Project 1 (Colorization)

Kelly Yeh (SID: 3037233460)

Introduction

This project aims to color an image from digitized Prokudin-Gorskii glass plate images. This is done through extracting, preprocessing, stacking, and properly aligning the three provided BGR images atop each other such that its pixels line up perfectly. To extract the BGR channels individually, evenly split up the image into thirds, vertically, and then crop all sides of each image to remove any unnecessary borders. After extraction, there are different approaches to laying and aligning these channels on top of each other.
B Channel
b
G Channel
g
R Channel
r

Exhaustive Search

One way is through exhaustive search. This method naively searches over a window of possible displacements, in my case I used [-15, 15], and chooses the best (x, y) displacement. Evaluating the accuracy of the image matching can be done by either minimizing Euclidean distance (L2 norm) or maximizing normalized cross-correlation (NCC) between pixels. Both methods performed well but L2 was slightly better so I just used the L2 norm. This allowed me to decently align BGR channels for smaller, jpg images.
Cathedral
Cathedral
Green (2, 5)
Red (3, 12)
Monastery
Monastery
Green (2, -3)
Red (2, 3)
Tobolsk
Tobolsk
Green (3, 3)
Red (3, 6)

Image Pyramid

Exhaustive search, however, is too slow on larger, higher resolution tif images. Hence, I had to implement an image pyramid. To build my image pyramid, I started with a high resolution image and recursively downscaled it (by a factor of 2) until the image was smaller than 256 pixels either in height or width; this is the coarsest, blurriest layer. Here, I compute the ideal displacement using L2 norm similarly to exhaustive search, again using a displacement window of [-15, 15] pixels.

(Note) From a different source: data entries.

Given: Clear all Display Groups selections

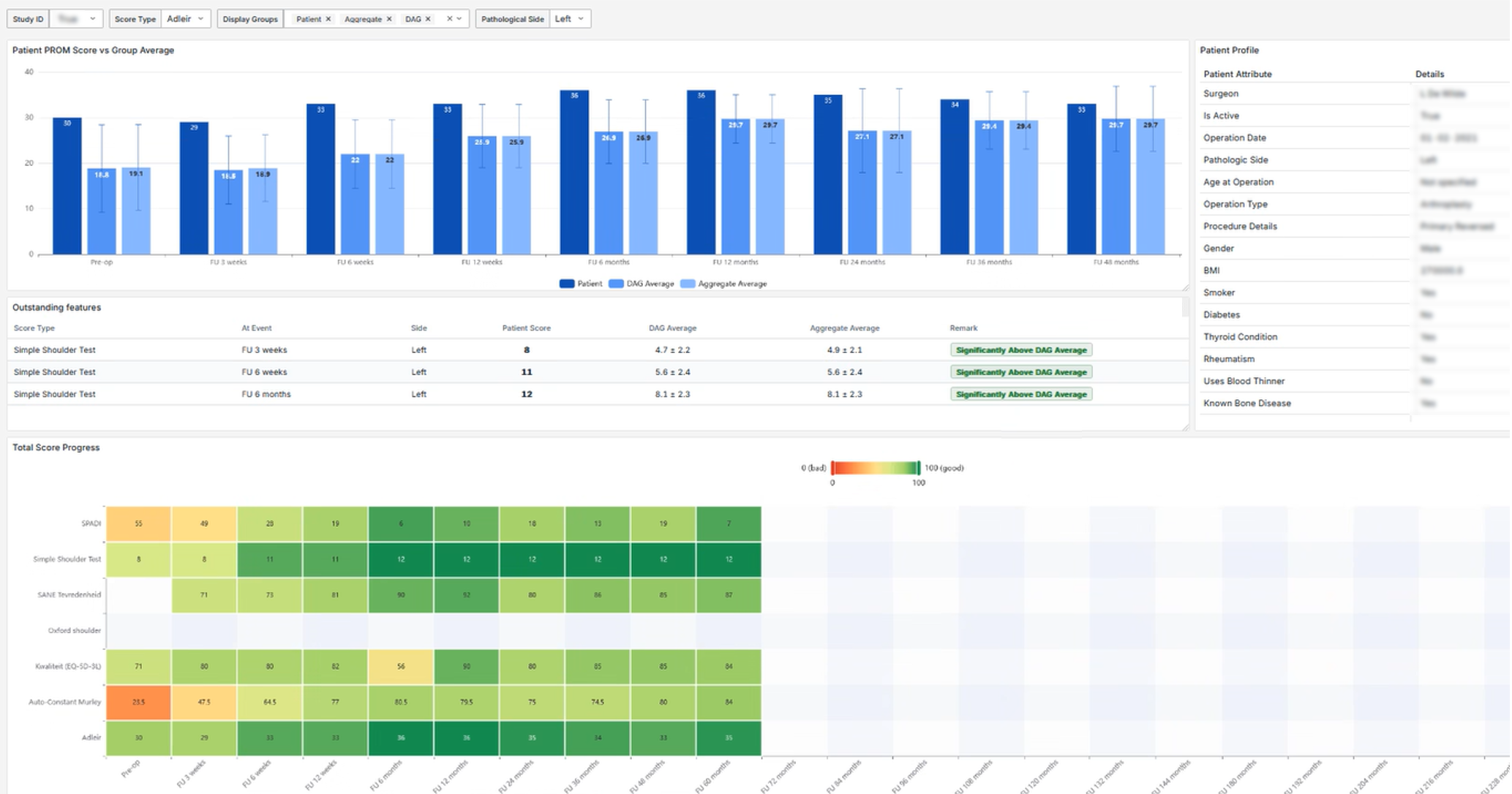Looking at the screenshot, I should coord(449,19).
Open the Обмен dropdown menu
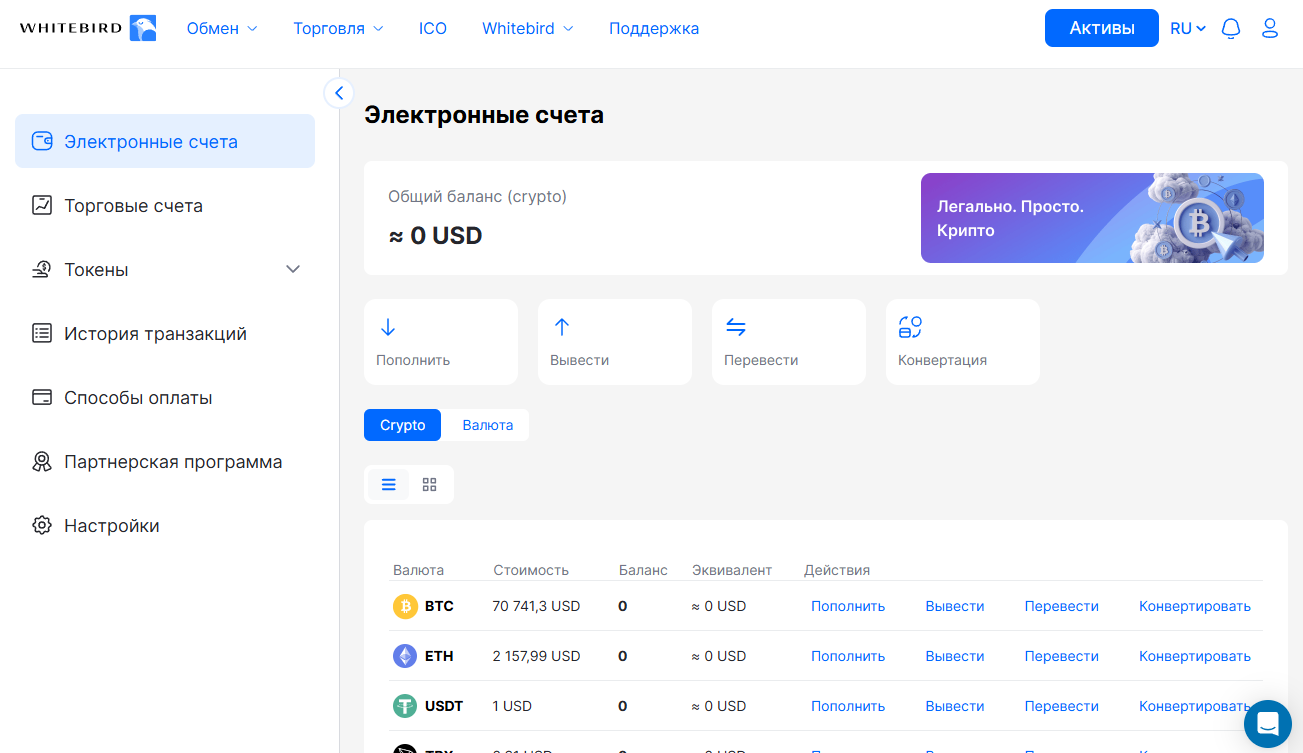 [x=221, y=28]
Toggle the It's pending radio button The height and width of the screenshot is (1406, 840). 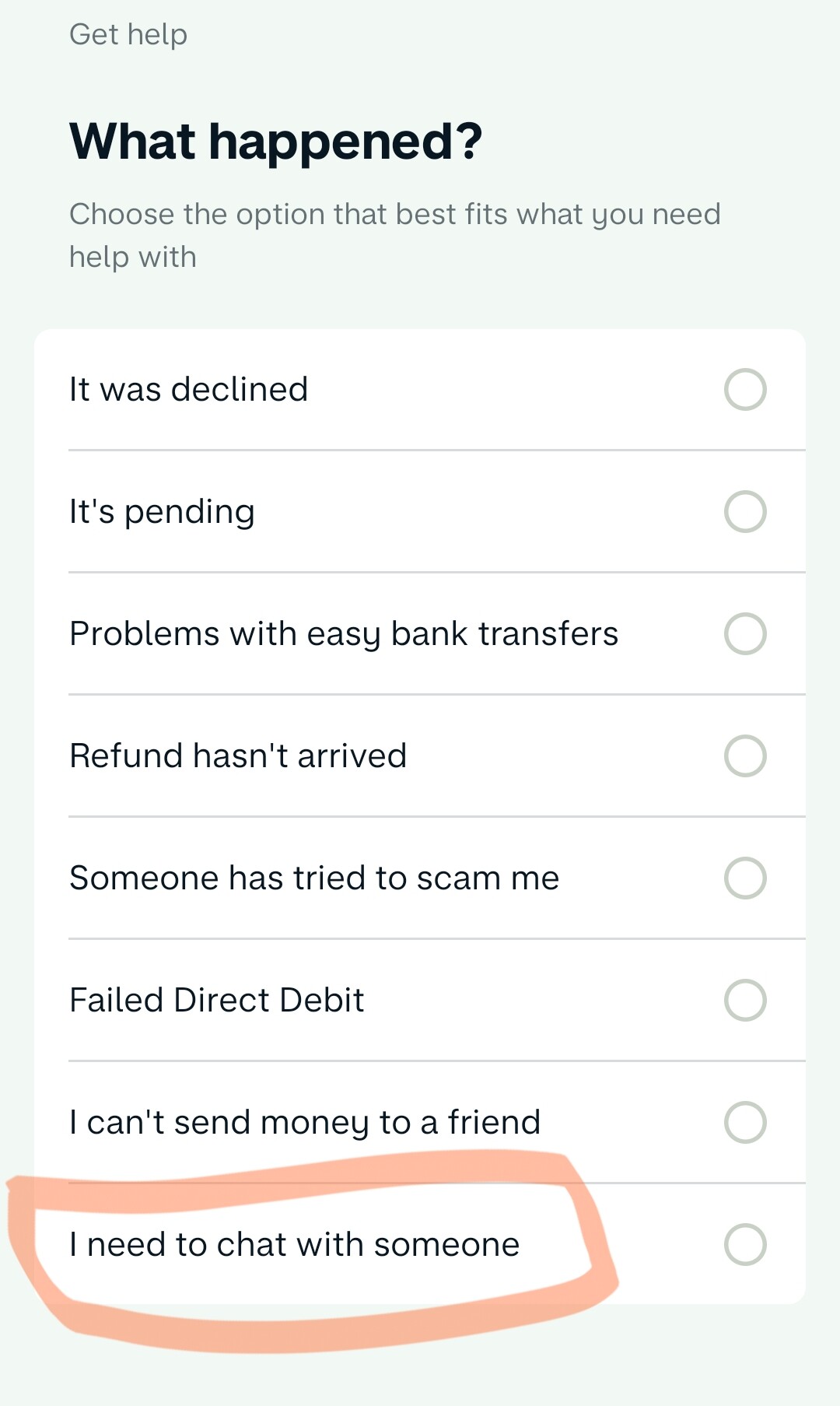coord(745,511)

A minor difference though, is that I will take this displacement value and multiply its x and y values by 2^scale, in which scale is the number of times we have downscaled. This essentially scales my displacement value back up such that it is relative to the dimensions of the original image, where the displacement in then applied. This will occur on every level up. Moreover, as I work my way back up the the pyramid, each layer will be realigned by the computed displacement value from the previous layer multipled by 2 to account for upscaling. Essentially, I iteratively update the alignment of my BGR channels with every displacement value I discover until I finally reached and aligned the original image. This strategy is employed for all tif images, and does a decent job at aligning all of them. Those that required extra tweaking I improved by cropping a little more as well as leveraging SSIM for the displacement algorithm instead of L2 norm.
Lady
Lady
Green (8, 53)
Red (10, 117)
Church
Church
Green (0, 25)
Red (-4, 58)
Onion Church
Tobolsk
Green (26, 51)
Red (36, 108)
Harvesters
Harvesters
Green (16, 60)
Red (13, 124)
Icon
Icon
Green (17, 40)
Red (23, 89)
Sculpture
Sculpture
Green (11, 33)
Red (-26, 140)
Three Generations
Three Generations
Green (11, 54)
Red (9, 112)
Train
Train
Green (5, 43)
Red (31, 87)
Self Portrait
Self Portrait
Green (28, 78)
Red (29, 153)
Melons
Melons
Green (8, 82)
Red (3, 153)
Emir
Emir
Green (24, 49)
Red (37, 60)